» **Dataset**:
======

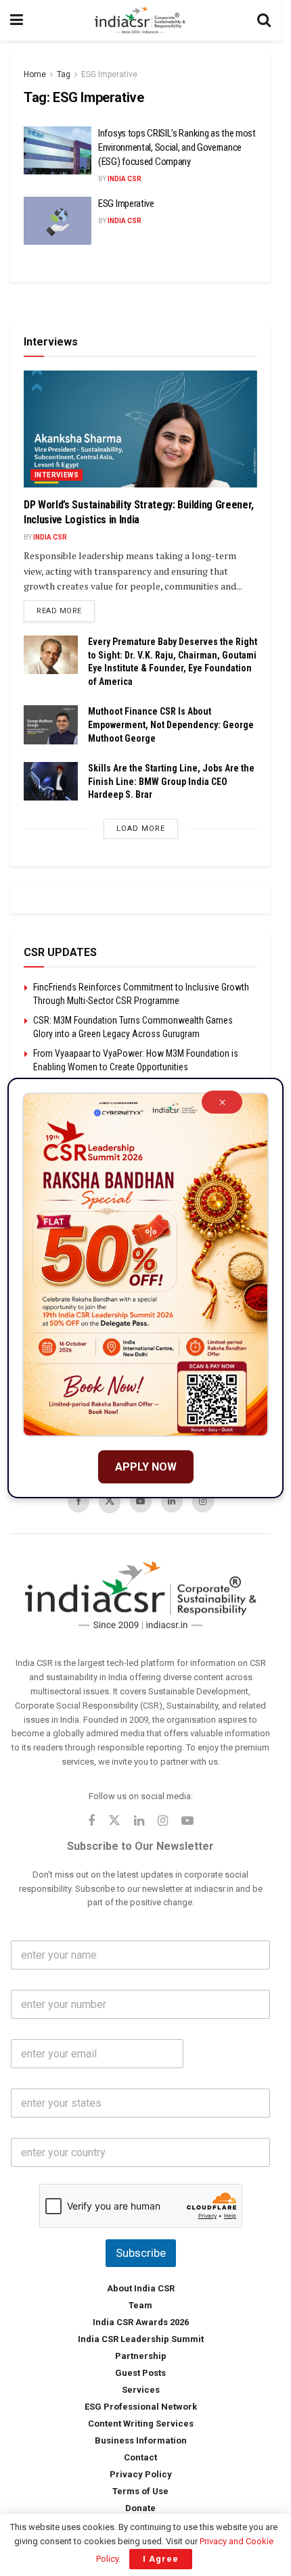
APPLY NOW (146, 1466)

======

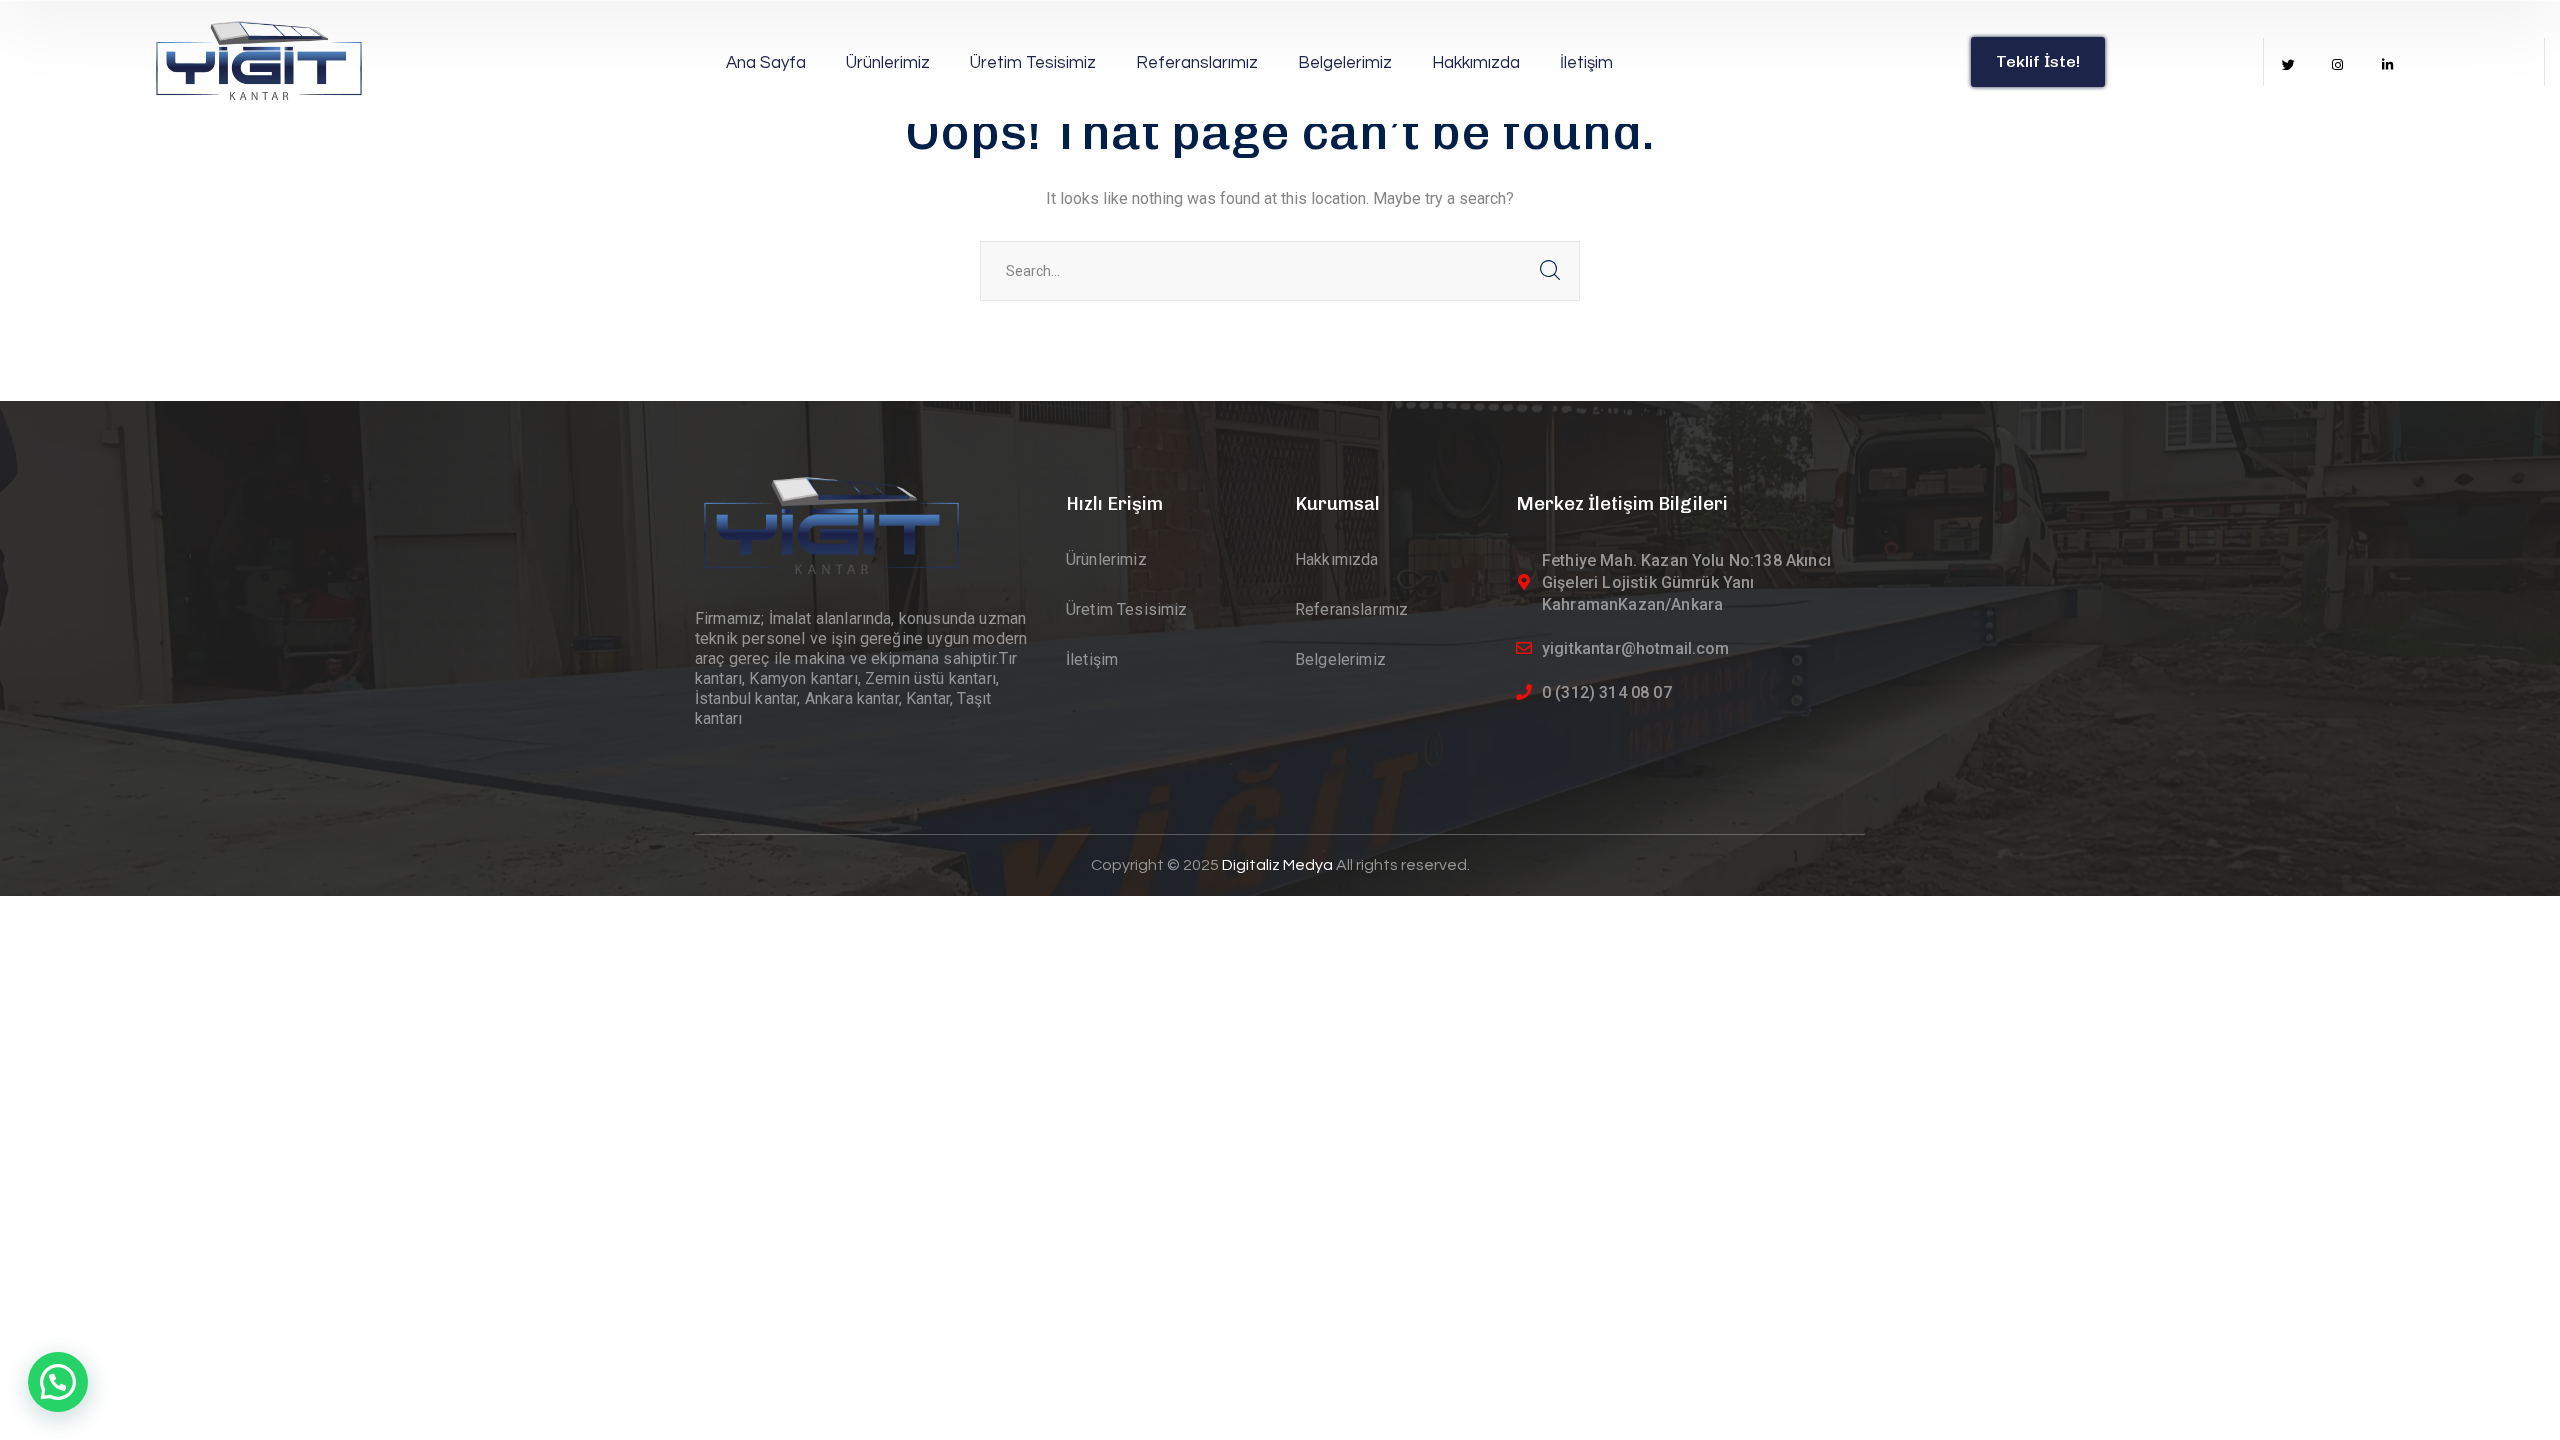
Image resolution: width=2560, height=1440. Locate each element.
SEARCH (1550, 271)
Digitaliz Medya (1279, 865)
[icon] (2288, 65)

======

» **What to do**:
Print, without alteration, only the lines above between the one holding "Image resolution: width=2560, height=1440." and the one holding "[icon] (2288, 65)", inclusive.

» **Answer for this exercise**:
Image resolution: width=2560, height=1440. Locate each element.
SEARCH (1550, 271)
Digitaliz Medya (1279, 865)
[icon] (2288, 65)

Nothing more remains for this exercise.